Гефсиманский сад в русской поэзии
События

Следуя структуре модернистского романа, Пастернак, подобно Гессе в «Игре в бисер», помещает в конце романа «Доктор Живаго» цикл стихотворений главного героя. События романа получают завершение и окончательное осмысление в контексте заключительного лирического цикла, итоговое стихотворение которого – «Гефсиманский сад» – становится ключом к пониманию не только поэзии доктора Живаго, но и романа Пастернака в целом, ибо в данном случае Библия дает писателю отнюдь не материал для интеллектуальной постмодернистской игры с читателем, но становится контекстом, раздвигающим рамки действительности. Так что, переживая революционный слом русской цивилизации, автор и его герой видят, как современность повторяет события, произошедшие в Гефсимании и на Голгофе, заново погружаются в них, поскольку человек со времен Христа, как учил Веденяпин, живет не в природе, а в истории, – а если более точно следовать пастернаковскому замыслу, то в Евангельской истории, увенчивающейся Воскресением.

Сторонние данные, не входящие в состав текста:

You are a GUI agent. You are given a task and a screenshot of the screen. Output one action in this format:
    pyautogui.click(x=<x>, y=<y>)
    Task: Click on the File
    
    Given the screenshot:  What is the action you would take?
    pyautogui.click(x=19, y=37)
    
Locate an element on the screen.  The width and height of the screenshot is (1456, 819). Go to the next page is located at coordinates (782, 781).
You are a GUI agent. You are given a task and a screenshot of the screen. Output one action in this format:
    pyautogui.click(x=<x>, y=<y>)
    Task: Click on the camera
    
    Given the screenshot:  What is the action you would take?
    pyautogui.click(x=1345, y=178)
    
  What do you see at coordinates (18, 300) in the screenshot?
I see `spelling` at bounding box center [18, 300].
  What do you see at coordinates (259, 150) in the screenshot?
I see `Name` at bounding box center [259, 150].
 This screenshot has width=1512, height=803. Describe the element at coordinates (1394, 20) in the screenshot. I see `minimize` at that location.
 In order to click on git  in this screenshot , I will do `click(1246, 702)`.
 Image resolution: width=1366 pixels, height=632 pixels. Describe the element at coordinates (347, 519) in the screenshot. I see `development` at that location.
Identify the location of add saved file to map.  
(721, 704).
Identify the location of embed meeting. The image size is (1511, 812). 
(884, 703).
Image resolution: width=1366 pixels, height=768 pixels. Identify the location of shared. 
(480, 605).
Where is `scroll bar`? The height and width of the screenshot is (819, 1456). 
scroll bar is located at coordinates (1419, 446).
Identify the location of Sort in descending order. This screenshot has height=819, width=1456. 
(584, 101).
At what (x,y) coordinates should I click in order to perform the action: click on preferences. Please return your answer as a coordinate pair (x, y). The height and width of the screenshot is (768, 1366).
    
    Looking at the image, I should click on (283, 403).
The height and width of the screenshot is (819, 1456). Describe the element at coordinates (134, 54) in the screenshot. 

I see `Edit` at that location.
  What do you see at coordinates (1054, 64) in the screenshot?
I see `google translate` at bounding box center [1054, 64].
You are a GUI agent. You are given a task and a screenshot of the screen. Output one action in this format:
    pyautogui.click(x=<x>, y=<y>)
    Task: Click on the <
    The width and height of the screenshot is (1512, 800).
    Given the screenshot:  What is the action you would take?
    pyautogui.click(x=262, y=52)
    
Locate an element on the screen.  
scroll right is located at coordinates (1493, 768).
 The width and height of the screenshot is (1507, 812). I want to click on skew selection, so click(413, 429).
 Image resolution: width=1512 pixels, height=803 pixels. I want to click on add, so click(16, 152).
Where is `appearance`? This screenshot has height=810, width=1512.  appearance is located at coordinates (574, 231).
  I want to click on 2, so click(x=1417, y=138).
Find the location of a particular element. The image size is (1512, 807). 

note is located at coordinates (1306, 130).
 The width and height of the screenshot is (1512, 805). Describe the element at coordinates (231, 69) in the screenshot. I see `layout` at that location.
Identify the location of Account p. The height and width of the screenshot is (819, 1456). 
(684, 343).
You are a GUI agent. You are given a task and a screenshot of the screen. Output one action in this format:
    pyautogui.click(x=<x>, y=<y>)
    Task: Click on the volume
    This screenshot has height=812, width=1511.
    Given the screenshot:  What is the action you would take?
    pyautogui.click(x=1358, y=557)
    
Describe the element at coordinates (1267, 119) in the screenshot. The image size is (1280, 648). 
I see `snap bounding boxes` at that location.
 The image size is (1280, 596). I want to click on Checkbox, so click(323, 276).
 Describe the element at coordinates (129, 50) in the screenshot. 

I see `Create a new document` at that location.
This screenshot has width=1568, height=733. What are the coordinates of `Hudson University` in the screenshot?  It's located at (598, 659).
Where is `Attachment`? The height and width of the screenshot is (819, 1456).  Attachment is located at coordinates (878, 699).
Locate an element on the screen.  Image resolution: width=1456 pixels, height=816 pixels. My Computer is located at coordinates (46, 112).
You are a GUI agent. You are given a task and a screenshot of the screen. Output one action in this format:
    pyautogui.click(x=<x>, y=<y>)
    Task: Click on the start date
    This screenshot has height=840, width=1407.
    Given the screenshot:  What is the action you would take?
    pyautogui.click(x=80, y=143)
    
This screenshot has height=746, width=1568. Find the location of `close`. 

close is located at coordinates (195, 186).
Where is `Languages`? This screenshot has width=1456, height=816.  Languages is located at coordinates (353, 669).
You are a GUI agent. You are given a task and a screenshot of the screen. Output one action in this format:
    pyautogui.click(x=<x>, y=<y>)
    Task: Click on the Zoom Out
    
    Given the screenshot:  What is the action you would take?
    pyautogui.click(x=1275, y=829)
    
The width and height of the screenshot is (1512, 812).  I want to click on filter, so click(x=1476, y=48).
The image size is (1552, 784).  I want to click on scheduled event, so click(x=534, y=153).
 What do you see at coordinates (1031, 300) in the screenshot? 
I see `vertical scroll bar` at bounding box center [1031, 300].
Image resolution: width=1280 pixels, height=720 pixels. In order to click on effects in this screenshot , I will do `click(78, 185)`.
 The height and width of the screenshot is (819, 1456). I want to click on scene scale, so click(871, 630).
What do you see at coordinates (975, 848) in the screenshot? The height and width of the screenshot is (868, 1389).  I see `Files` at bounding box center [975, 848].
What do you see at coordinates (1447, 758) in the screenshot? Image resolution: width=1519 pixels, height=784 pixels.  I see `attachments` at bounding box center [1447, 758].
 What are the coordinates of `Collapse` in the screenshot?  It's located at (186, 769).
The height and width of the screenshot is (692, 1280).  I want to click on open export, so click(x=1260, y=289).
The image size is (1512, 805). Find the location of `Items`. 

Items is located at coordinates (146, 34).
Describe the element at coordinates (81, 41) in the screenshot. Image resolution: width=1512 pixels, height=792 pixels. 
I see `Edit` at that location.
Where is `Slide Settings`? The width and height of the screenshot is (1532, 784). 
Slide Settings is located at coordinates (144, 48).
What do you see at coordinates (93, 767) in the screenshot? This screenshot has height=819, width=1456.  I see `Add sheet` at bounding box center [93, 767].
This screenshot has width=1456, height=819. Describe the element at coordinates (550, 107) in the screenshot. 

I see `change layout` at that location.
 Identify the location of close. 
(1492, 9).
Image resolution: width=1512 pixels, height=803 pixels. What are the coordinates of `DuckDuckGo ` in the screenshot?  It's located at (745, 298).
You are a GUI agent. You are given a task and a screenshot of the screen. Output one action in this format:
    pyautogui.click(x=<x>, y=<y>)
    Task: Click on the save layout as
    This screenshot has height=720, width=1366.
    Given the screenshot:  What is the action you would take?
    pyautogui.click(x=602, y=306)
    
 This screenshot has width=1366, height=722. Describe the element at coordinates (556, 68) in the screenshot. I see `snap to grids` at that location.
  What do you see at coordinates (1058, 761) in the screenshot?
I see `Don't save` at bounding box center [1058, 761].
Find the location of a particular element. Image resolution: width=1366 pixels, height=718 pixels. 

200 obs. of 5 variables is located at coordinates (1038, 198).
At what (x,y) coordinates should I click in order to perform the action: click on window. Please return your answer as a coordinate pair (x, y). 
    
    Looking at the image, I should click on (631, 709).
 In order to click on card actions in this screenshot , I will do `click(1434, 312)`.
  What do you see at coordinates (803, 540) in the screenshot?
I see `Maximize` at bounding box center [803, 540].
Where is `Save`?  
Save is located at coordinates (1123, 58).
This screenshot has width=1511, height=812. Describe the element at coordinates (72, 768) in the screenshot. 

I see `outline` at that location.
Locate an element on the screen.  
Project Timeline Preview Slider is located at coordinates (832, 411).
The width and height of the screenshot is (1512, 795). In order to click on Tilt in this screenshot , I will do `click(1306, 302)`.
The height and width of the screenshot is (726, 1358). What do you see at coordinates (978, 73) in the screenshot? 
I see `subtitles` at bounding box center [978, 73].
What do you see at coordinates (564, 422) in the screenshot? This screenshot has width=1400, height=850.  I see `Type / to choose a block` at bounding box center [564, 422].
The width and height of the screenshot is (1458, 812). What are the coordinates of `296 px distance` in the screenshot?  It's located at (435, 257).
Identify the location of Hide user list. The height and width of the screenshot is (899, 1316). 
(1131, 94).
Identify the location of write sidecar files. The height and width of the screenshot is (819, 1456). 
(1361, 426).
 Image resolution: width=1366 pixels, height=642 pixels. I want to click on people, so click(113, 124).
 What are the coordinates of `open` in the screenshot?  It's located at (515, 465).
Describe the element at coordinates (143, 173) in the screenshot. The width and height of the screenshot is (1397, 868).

Уже в первой главе, в которой хоронят Живаго, мать Юрия, появляется аллюзия на евангельский вопрос: «Что ищете Живаго с мертвыми?» (Лк., 24:5), вошедший в пасхальные песнопения. Главный герой, живой среди мертвых, пребывает в двух измерениях: сакральном и революционном; вневременном и сиюминутном.

В результате современность для писателя становится частью священной истории, вбирая в себя происшествия Гефсиманского сада, Голгофы, Страшного суда. Революционная Россия для Пастернака – это тот же Гефсиманский сад, в котором вершится неправый суд над Человеком, над Живаго.

 При этом «Гефсиманский сад» живет в большом времени, в котором человек настолько плотно связан с историей, что на суд к Воскресшему Христу поплывут не поколения людей, а века. Человек не только живет, но и умирает в истории, которая становится вселенским кладбищем. Таким образом века – это метонимическое обозначение человечества, ибо Гефсиманский сад Пастернака омывается не столько веками, как суша океаном, сколько, подобными волнам, поколениями людей.

А следовательно, Гефсиманский сад становится предельно концентрированной формой жизни всечеловеческого единства в сгустившемся времени. Так, возникает модернистская гиперметафора, объединяющая разнородные образы веков, поколений, пространств, и становящаяся обозначением райской полноты бытия.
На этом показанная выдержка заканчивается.